Dungan said the resolution is essentially encouragement and incentive.
“We can’t bind people to anything, obviously, with an LR, but I think that the information contained in the resolution, if read, is certainly compelling,” Dungan said.
Conrad, the former head of the ACLU of Nebraska, noted that D.C. has a significant Black population, so the conversation is also about civil rights.
“I just really feel like it’s important to put our politics aside and try and address that historical injustice, because it’s just a matter of fundamental fairness for me,” Conrad said.
Legal questions of statehood
The U.S. House has passed two historic resolutions in support of D.C. statehood, for the first time in June 2020 and again in April 2021. Bacon and former U.S. Rep. Jeff Fortenberry voted against both, while Smith voted against it in 2020 but did not vote on the 2021 resolution.
No similar legislation has come up for a vote during Flood’s time in office nor in the U.S. Senate for Fischer or Ricketts.
In a Tuesday tweet, Flood said he is a “no” on any measure to make D.C. a state.
“It’s a federal district that’s designed to ensure that no state in our nation gains advantage over another,” Flood said. “For the good of our country, it should stay that way.”
In a 2021 statement, Bacon said there are three issues with D.C. statehood, including a specific clause in the U.S. Constitution and the Twenty-Third Amendment.
Article I, Section 8, Clause 17 of the Constitution addresses the size of the federal district while the Twenty-Third Amendment afforded presidential electors to D.C.
Bacon said he could not support statehood unless changes were made to that clause and amendment.
Conrad said the legal questions are important to the dialogue but have been “unequivocally answered” by historians and legal scholars.
It’s important to update the legal framework, Conrad said, but D.C. residents deserve full and equal political participation and representation.
“It’s just really that simple,” she said.
She encouraged Nebraska’s congressional delegation to keep an open mind and to “think deeply” about how everyone can work to ensure full and equal voting rights and representation.
A seat at the table
Bacon also criticized past efforts as a “liberal political power grab,” with the goal of adding two more Democrats to the Senate.
However, Conrad and Dungan, two registered Democrats in the officially nonpartisan Legislature, pushed back and said it’s about representation, not politics.

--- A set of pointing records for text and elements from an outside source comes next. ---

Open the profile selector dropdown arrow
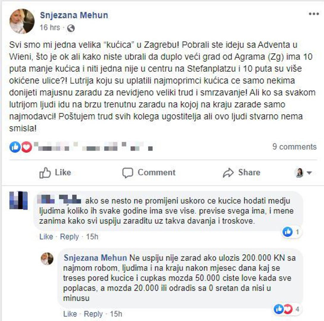This screenshot has height=321, width=324. [x=309, y=173]
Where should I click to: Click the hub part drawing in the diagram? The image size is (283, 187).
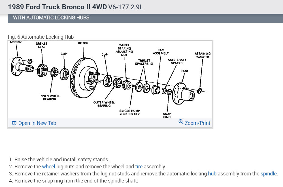183,94
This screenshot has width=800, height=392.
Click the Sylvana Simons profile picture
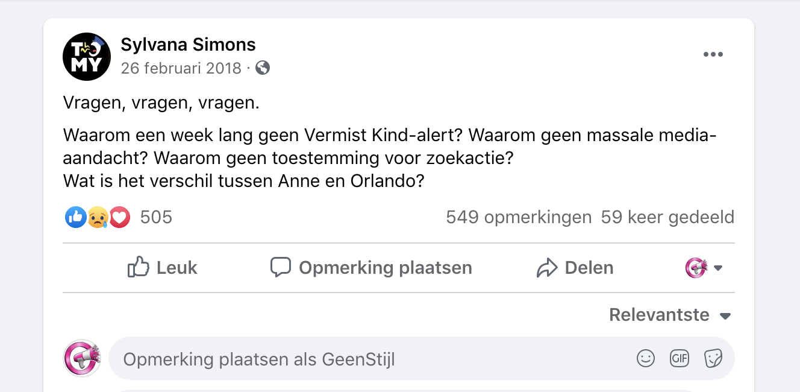87,57

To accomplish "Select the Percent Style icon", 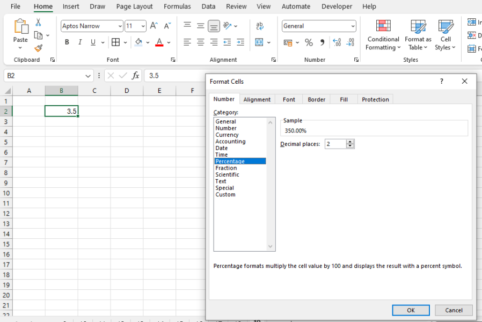I will [309, 41].
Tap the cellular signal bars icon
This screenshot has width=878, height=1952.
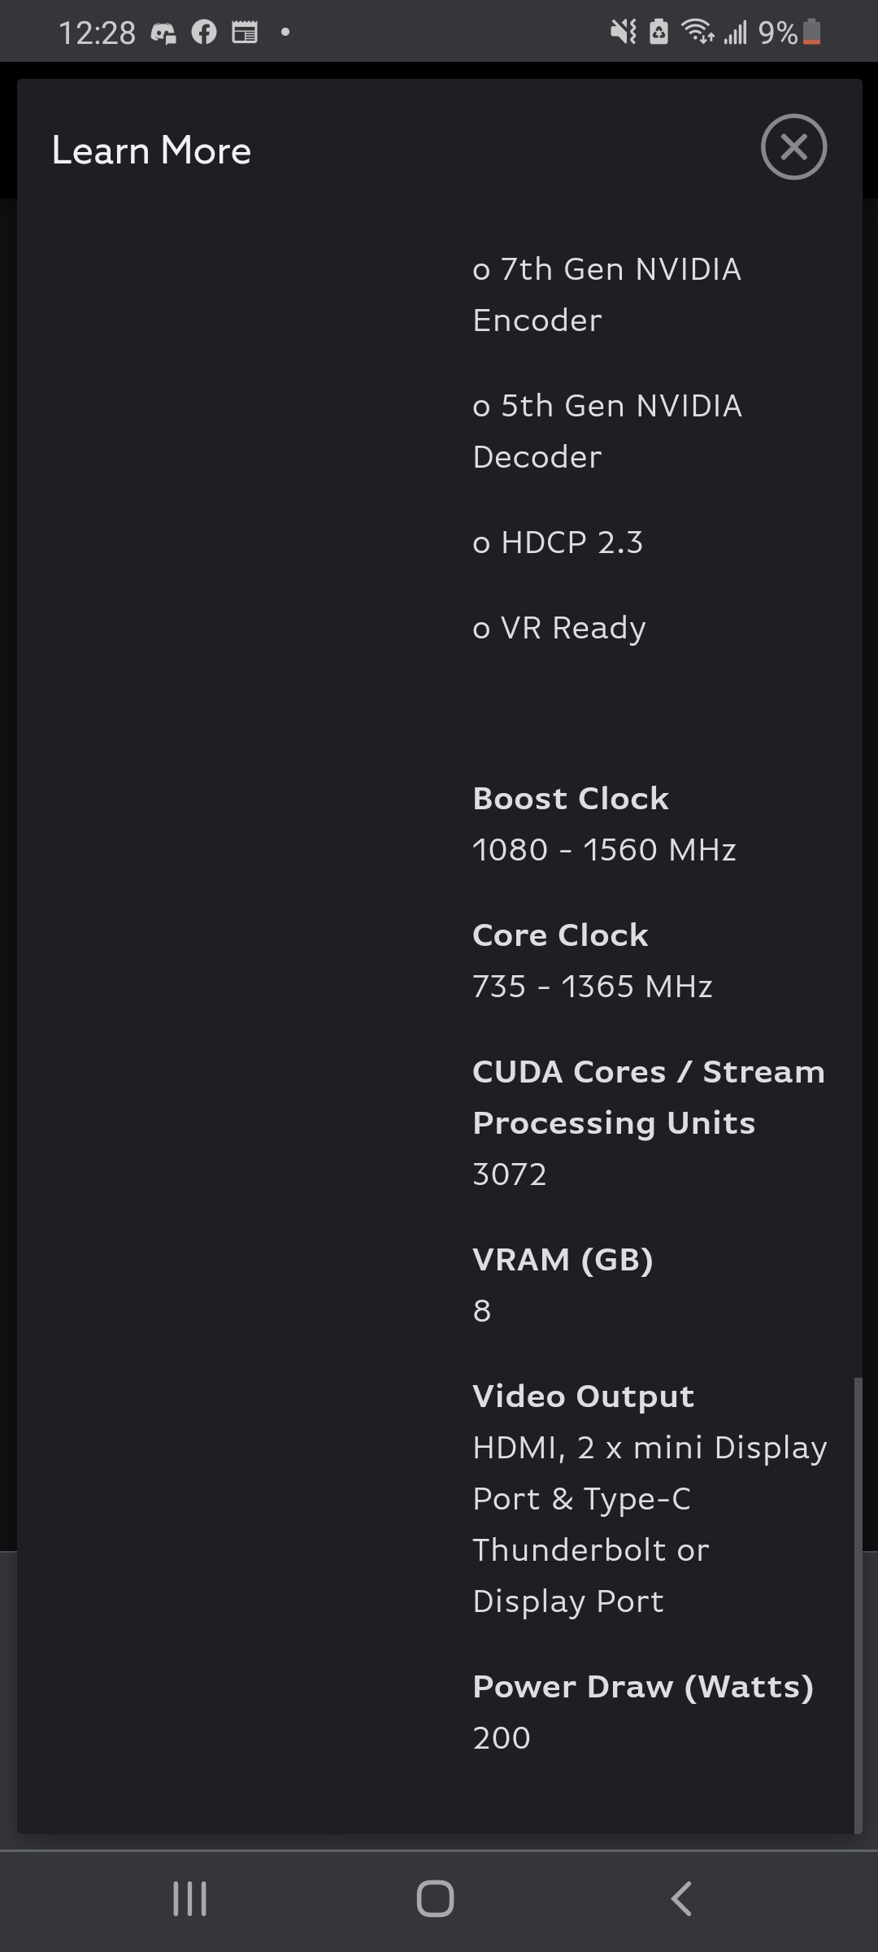[736, 33]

D.C. residents have voted in favor of statehood in the past, and the state’s population is larger than Wyoming and Vermont and comparable to Alaska and North Dakota.
Dungan said he lived in D.C. for a while, including going to law school before coming back to Nebraska.

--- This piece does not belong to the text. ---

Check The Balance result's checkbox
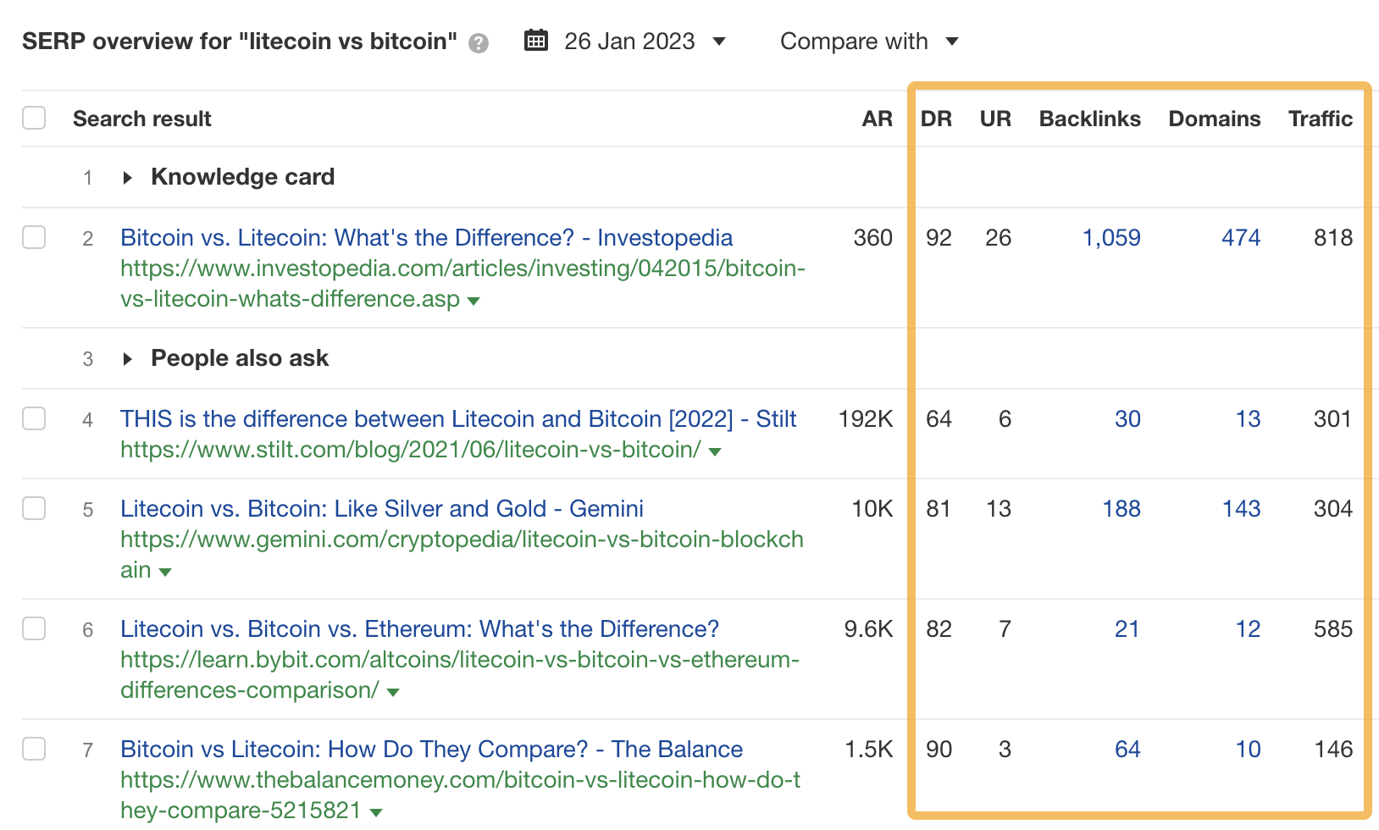Viewport: 1379px width, 830px height. point(34,749)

“It comes from a real deep-seated desire to have people have their voices heard,” Dungan said. “That’s kind of been my Northstar for a lot of my politics is making sure people have their voices heard.”
Conrad said that due to the “dynamics” of the 2023 session, and with just about a week left in the session, she has asked that the Government, Military and Veterans Affairs Committee wait for a substantive hearing until 2024.

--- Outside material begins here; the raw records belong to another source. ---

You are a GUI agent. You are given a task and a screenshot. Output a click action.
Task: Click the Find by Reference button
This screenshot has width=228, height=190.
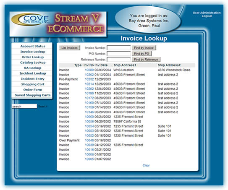tap(146, 60)
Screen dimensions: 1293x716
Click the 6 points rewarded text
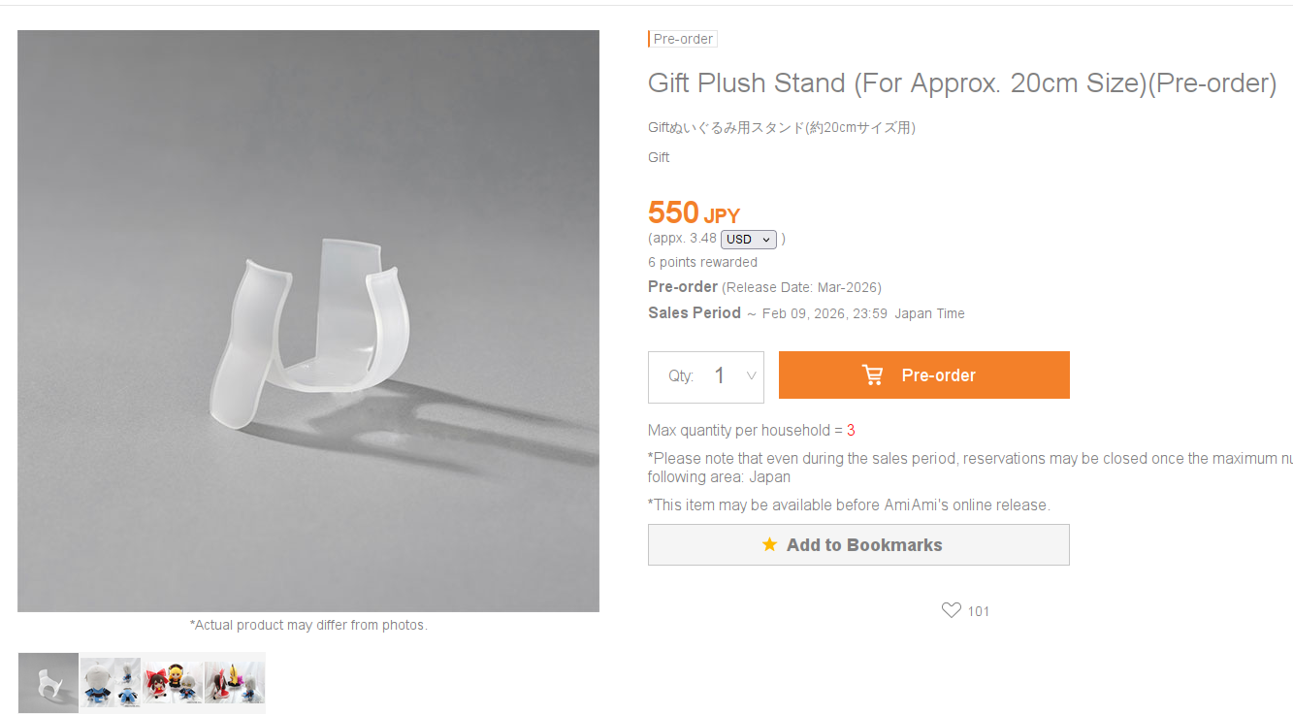(702, 262)
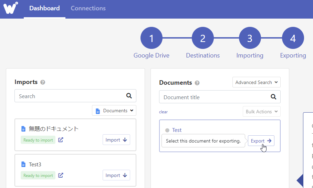
Task: Click the Wordable logo icon
Action: (x=10, y=8)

“We’ll look forward to digging into the issue more over the interim and trying to build support for that hearing next year,” Conrad said.
Puerto Rico status
Some have brought up the issue of what to do with the territory of Puerto Rico in addition to D.C. statehood.
Nebraska Sens. Danielle Conrad and George Dungan, both of Lincoln, said the issues are related but carry different historical and legal issues than D.C. Still, they agreed, representation is critical.
In December 2022, U.S. Rep. Don Bacon supported a measure for the people of Puerto Rico to determine their next steps forward, whether that be statehood, independence or independence followed by free association with the U.S.
U.S. Reps. Mike Flood and Adrian Smith voted against the act, and it was not considered in the Senate.
Conrad said she has not yet had a chance to explore with colleagues how state legislators could try and raise similar matters for Puerto Rico. However, she “definitely would be open to exploring that either in tandem with this effort next year or separately if it would be helpful to educating people about these issues and trying to build support for them.”